**PAGE TEXT**
⁂

ThermoPoetics finds affinities of structure and movement between a selection of large-scale Victorian works and the key ideas of thermodynamics, particularly those which were perceived as threatening and discomfiting: the irreversibility of entropy, the resulting dissolution of boundaries and categories, and the heat death of the universe. Gold’s book is interested less in tracing the precise histories of the spread of these ideas through literary culture than in uncovering how they play out in particular texts. Victorian physicists and engineers appear frequently in the argument, and there are numerous clear explanations of the major concepts of energy physics, but Gold emphasises that literature was grappling with these concepts before they were decisively articulated in physics, and indeed that literature played an important part in enabling physics to arrive at those articulations. She uses Bruno Latour’s description of the role that audiences and readers play in making scientific ideas into facts, sending them ‘downstream’ through confirmation and adaptation, or questioning them and sending them back ‘upstream’, to help explain these social processes of formation and reception; but she does not allow this rectilinear model to dominate what she sees as a set of enormous feedback loops between scientific, literary, religious and political writings. As she observes, Victorian thermodynamics ‘transforms easily, providing metaphor or even physical justification for pet theories of all kinds’ (p.113), and it is part of the achievement of this book to suggest the immense and messy fertility of these transformations without at any point allowing its argument to become tangled or confused.
Gold takes the interdisciplinarity of literature and science studies more literally than many. She makes a strong case for believing that interdisciplinarity should require us to reach outside a literary readership as well as outside literary sources, and her book is an experiment in writing for scientists as well as Victorianists. Thus, she focuses fairly tightly on her selected texts, which are mostly canonical; she minimises discussion of other criticism and of the penumbra of related writing which usually surrounds canonical texts in literary criticism. In the interests of being ‘as inclusive as I know how’ (p. 19), she writes explanatory and historical sections in an enjoyably conversational style.

⁂

**STATED GOAL 1**
Return the ThermoPoetics passage word for word from "Gold takes the" to "enjoyably conversational style.".
The listing that follows is unrelated to the ThermoPoetics passage.

⁂

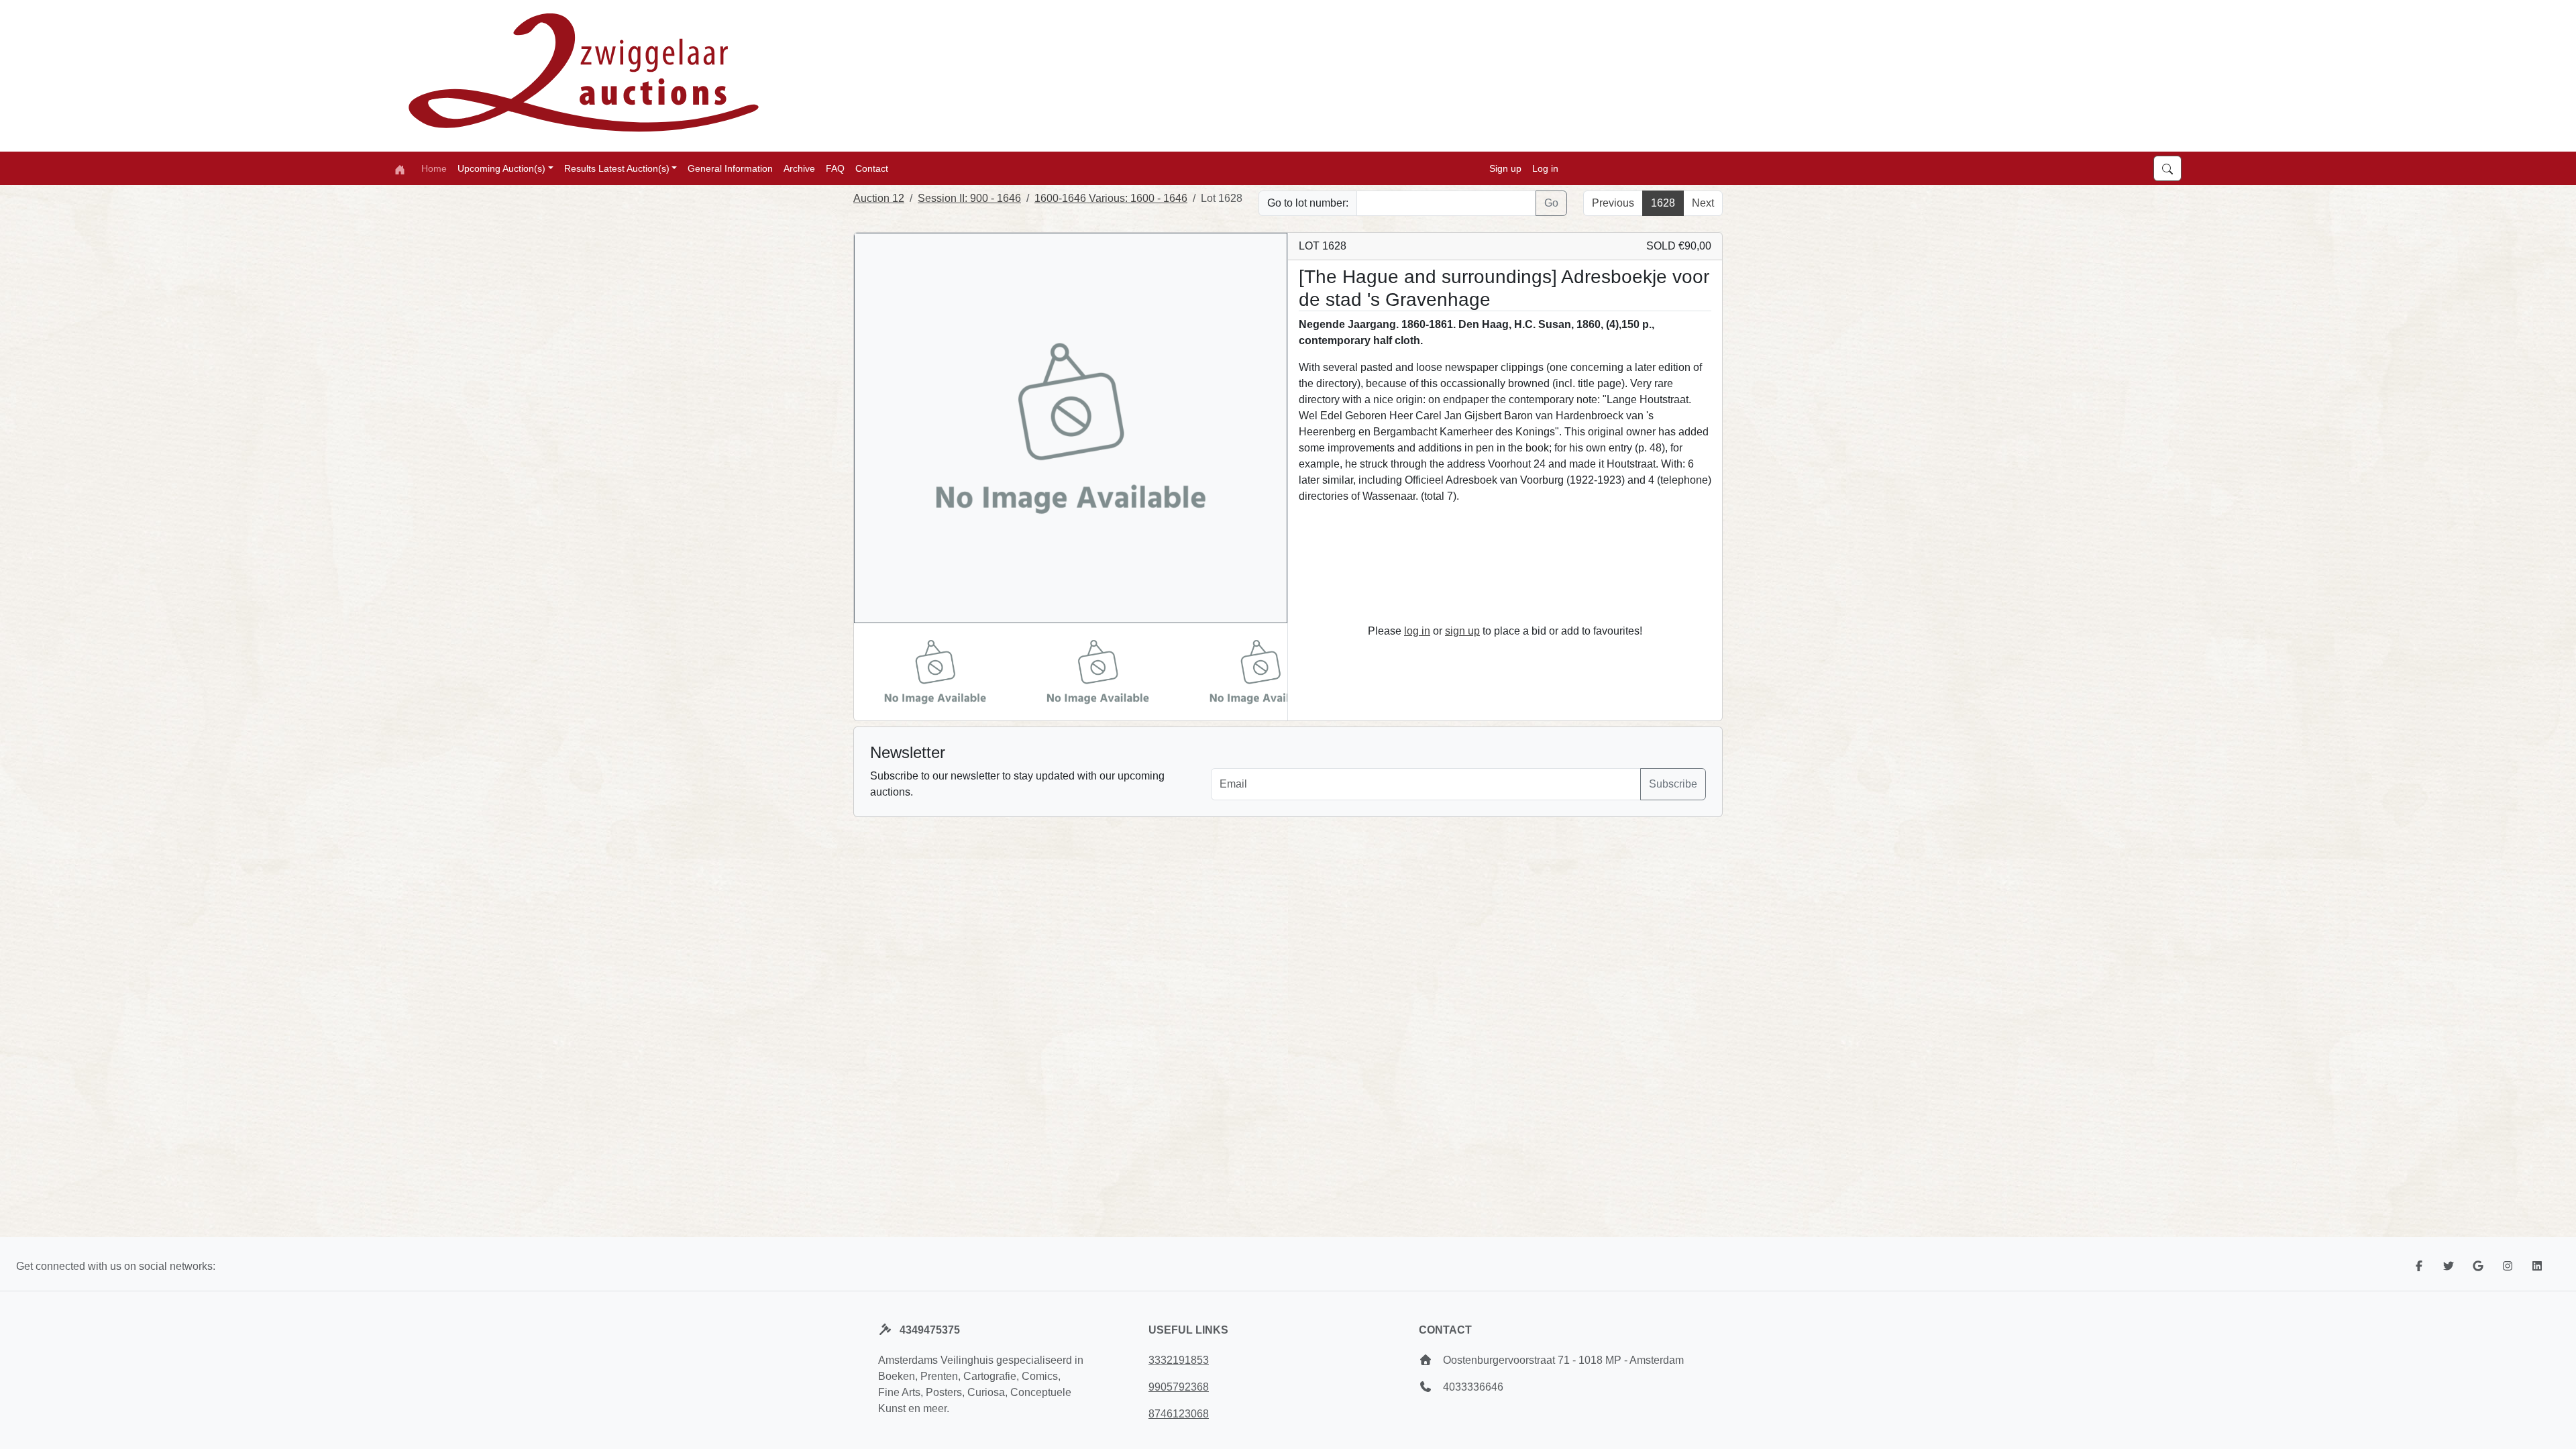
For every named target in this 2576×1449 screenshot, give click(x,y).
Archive (799, 168)
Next (1703, 203)
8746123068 (1178, 1413)
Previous (1613, 203)
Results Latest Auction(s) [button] (616, 168)
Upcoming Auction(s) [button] (501, 168)
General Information (730, 168)
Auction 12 (878, 198)
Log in (1545, 168)
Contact (871, 168)
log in (1417, 631)
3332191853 (1178, 1360)
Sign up (1505, 168)
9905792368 (1178, 1387)
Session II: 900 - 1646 (969, 198)
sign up (1462, 631)
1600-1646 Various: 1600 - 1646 (1110, 198)
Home (434, 168)
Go (1551, 203)
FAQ (835, 168)
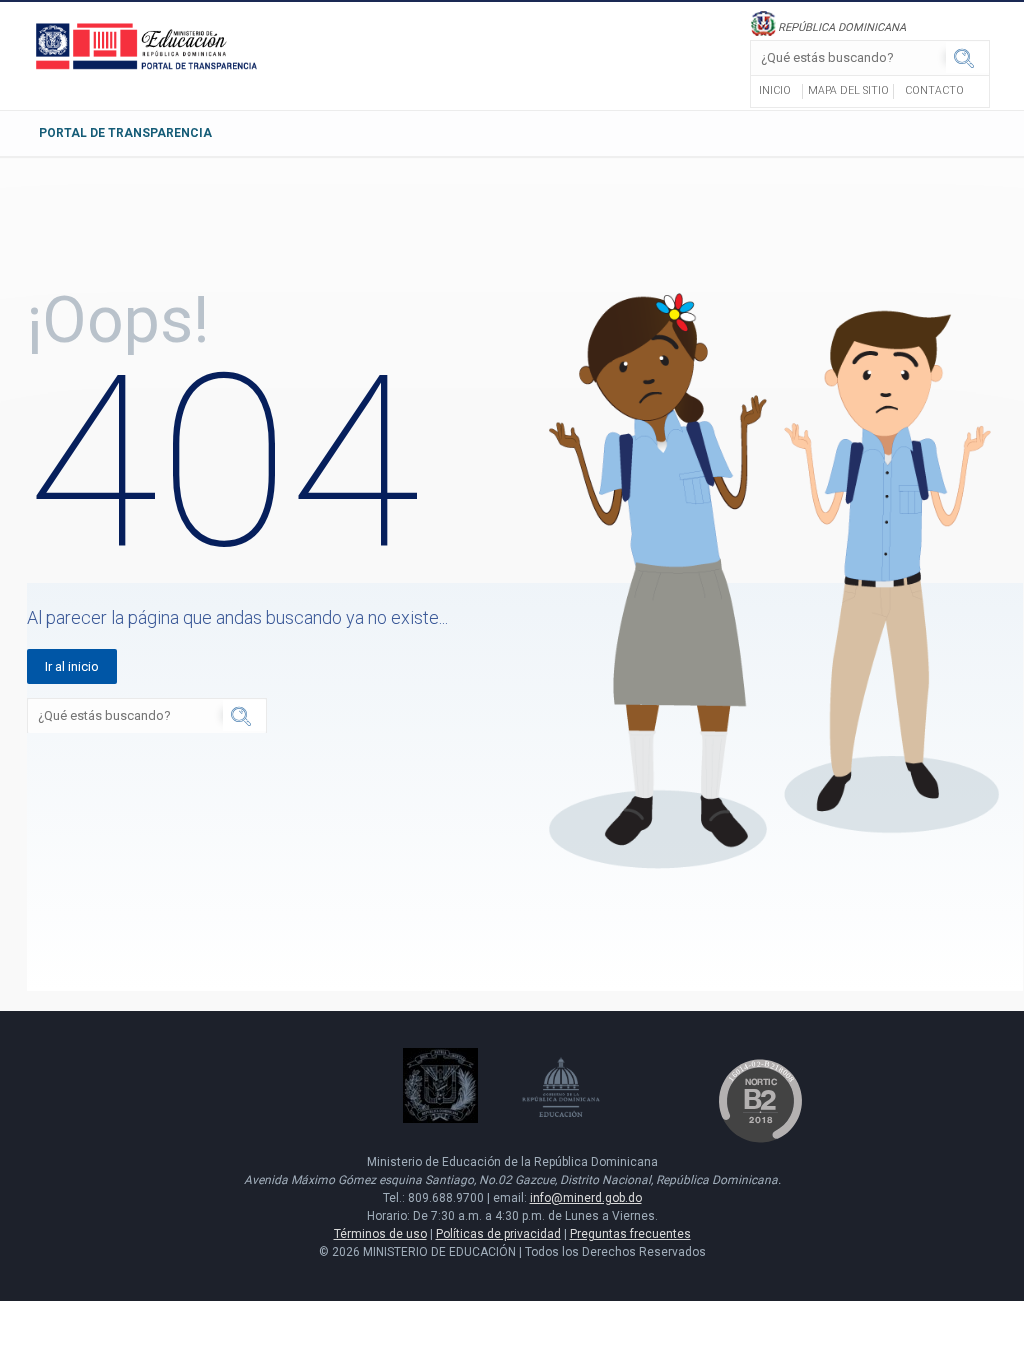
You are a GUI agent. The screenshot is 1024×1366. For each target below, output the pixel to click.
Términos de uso (380, 1234)
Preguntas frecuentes (630, 1234)
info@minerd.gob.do (586, 1198)
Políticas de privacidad (498, 1234)
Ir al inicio (72, 666)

⁂

**STATED GOAL 2**
Output the listing as a numbered list from the line with "9905792368 (1178, 1387)" through the end of the listing, without blank lines or pictures.

**COMPLETE ANSWER 1**
Gold takes the interdisciplinarity of literature and science studies more literally than many. She makes a strong case for believing that interdisciplinarity should require us to reach outside a literary readership as well as outside literary sources, and her book is an experiment in writing for scientists as well as Victorianists. Thus, she focuses fairly tightly on her selected texts, which are mostly canonical; she minimises discussion of other criticism and of the penumbra of related writing which usually surrounds canonical texts in literary criticism. In the interests of being ‘as inclusive as I know how’ (p. 19), she writes explanatory and historical sections in an enjoyably conversational style.

**COMPLETE ANSWER 2**
1. 9905792368 (1178, 1387)
2. Session II: 900 - 1646 (969, 198)
3. sign up (1462, 631)
4. 1600-1646 Various: 1600 - 1646 (1110, 198)
5. Home (434, 168)
6. Go (1551, 203)
7. FAQ (835, 168)
8. You are a GUI agent. The screenshot is 1024×1366. For each target below, output the pixel to click.
9. Términos de uso (380, 1234)
10. Preguntas frecuentes (630, 1234)
11. info@minerd.gob.do (586, 1198)
12. Políticas de privacidad (498, 1234)
13. Ir al inicio (72, 666)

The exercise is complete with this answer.